Task instructions
Return the line containing "Image resolution: width=706" and all lines after it exactly; stop at the end of the material.

------------------------------------------------------------------------

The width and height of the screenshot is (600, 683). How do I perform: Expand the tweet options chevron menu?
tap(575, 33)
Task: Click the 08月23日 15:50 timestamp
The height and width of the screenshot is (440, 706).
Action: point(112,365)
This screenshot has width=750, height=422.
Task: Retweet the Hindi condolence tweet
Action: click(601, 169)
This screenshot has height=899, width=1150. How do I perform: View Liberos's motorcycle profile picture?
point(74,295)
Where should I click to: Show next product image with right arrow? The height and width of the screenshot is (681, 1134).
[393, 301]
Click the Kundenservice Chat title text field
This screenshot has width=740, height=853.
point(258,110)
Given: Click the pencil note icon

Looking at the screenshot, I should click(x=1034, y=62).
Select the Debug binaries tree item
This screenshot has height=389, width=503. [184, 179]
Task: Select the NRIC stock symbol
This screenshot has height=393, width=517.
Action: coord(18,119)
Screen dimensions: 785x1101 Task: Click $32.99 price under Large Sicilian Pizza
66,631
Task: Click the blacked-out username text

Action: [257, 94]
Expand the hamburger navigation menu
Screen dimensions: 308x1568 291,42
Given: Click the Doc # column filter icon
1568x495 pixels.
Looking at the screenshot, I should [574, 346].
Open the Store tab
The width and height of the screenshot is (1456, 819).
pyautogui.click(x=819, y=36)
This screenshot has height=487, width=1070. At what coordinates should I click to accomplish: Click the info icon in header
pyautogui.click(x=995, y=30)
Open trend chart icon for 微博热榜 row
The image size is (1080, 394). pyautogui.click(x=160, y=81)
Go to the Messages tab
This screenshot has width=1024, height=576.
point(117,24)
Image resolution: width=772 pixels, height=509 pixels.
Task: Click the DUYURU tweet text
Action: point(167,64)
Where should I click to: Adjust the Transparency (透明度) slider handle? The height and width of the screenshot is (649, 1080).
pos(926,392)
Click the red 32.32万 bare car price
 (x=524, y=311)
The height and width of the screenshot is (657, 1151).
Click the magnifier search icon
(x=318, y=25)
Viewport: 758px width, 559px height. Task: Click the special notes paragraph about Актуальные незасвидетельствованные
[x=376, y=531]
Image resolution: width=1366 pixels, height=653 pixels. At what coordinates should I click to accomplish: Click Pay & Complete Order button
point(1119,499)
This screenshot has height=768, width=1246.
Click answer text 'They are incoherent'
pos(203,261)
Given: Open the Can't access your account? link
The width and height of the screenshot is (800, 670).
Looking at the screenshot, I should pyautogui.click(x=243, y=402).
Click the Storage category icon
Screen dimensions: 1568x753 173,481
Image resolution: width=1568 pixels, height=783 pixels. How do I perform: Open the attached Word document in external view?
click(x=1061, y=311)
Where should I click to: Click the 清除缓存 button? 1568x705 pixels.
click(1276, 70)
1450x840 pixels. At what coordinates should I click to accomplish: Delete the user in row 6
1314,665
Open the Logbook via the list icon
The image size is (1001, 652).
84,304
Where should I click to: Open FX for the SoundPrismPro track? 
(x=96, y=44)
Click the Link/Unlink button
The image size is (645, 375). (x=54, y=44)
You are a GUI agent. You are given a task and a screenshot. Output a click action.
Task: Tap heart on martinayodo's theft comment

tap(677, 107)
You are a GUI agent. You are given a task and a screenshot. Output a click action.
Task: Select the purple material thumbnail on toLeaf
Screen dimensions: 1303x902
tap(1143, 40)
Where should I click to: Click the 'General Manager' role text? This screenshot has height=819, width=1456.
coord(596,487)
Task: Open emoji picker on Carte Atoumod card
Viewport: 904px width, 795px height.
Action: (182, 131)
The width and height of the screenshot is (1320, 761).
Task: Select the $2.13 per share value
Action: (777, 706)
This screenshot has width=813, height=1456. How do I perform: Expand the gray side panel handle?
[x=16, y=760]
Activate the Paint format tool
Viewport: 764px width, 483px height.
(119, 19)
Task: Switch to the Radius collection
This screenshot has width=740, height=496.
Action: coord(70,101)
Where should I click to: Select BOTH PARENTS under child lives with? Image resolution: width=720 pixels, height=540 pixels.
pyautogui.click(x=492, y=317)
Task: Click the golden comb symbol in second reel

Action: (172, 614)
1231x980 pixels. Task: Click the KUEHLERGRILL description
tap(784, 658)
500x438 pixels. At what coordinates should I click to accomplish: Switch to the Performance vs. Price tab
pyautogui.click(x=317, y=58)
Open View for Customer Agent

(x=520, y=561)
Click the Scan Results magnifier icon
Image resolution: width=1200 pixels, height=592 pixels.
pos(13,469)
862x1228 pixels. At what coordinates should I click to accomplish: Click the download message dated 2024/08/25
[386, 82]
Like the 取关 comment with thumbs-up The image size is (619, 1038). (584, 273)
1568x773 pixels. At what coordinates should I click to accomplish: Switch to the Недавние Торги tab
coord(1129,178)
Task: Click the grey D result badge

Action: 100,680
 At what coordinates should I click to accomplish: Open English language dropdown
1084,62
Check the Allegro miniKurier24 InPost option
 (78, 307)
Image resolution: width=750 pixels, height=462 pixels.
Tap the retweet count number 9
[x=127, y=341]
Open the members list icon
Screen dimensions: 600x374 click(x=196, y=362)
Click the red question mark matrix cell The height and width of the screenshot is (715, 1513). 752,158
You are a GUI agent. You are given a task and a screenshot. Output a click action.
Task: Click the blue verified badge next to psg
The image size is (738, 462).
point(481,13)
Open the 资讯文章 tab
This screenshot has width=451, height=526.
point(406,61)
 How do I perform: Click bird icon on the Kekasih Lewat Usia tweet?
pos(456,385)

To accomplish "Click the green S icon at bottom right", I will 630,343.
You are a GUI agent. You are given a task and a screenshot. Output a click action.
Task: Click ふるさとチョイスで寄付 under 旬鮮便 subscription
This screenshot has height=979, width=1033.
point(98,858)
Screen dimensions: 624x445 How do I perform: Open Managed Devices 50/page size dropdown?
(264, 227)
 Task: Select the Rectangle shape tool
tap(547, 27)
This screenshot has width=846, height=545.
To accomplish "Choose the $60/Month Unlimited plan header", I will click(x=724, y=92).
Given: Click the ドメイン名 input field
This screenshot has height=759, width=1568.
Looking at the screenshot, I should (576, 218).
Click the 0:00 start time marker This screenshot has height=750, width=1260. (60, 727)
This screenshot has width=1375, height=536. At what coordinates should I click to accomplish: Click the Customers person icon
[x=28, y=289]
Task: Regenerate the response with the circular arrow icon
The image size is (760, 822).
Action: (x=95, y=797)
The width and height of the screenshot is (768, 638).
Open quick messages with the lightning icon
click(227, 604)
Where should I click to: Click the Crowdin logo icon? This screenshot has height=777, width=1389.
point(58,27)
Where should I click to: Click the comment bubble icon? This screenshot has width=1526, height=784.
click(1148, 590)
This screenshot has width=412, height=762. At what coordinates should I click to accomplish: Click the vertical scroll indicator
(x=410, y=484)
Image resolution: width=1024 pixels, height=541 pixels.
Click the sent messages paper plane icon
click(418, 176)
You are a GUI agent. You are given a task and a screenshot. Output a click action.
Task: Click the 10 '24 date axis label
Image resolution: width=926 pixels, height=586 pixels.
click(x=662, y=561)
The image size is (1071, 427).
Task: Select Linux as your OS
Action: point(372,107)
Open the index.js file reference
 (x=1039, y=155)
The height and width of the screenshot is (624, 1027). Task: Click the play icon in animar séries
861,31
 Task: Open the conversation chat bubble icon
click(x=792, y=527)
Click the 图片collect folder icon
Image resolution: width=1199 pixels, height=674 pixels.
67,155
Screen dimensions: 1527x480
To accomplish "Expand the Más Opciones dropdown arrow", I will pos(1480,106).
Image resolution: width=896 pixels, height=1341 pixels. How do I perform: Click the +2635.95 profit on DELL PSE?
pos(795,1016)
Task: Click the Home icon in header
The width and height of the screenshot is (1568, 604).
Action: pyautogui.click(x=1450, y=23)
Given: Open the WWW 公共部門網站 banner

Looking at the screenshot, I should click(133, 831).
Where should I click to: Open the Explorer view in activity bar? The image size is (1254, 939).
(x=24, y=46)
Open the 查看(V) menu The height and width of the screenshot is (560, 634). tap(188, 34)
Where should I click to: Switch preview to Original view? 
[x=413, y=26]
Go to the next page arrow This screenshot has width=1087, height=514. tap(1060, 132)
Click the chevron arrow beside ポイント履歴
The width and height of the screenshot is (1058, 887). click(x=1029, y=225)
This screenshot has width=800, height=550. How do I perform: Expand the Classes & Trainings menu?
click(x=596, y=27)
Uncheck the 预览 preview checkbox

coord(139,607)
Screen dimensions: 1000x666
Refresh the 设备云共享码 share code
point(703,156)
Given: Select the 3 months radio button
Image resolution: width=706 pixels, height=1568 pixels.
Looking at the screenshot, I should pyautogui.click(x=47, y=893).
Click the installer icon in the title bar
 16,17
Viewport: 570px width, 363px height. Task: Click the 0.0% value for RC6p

------------------------------------------------------------------------

Written response
Image resolution: width=706 pixels, height=1568 pixels.
Looking at the screenshot, I should pyautogui.click(x=47, y=893).
Click the installer icon in the title bar
 16,17
Viewport: 570px width, 363px height. Task: Click the 0.0% value for RC6p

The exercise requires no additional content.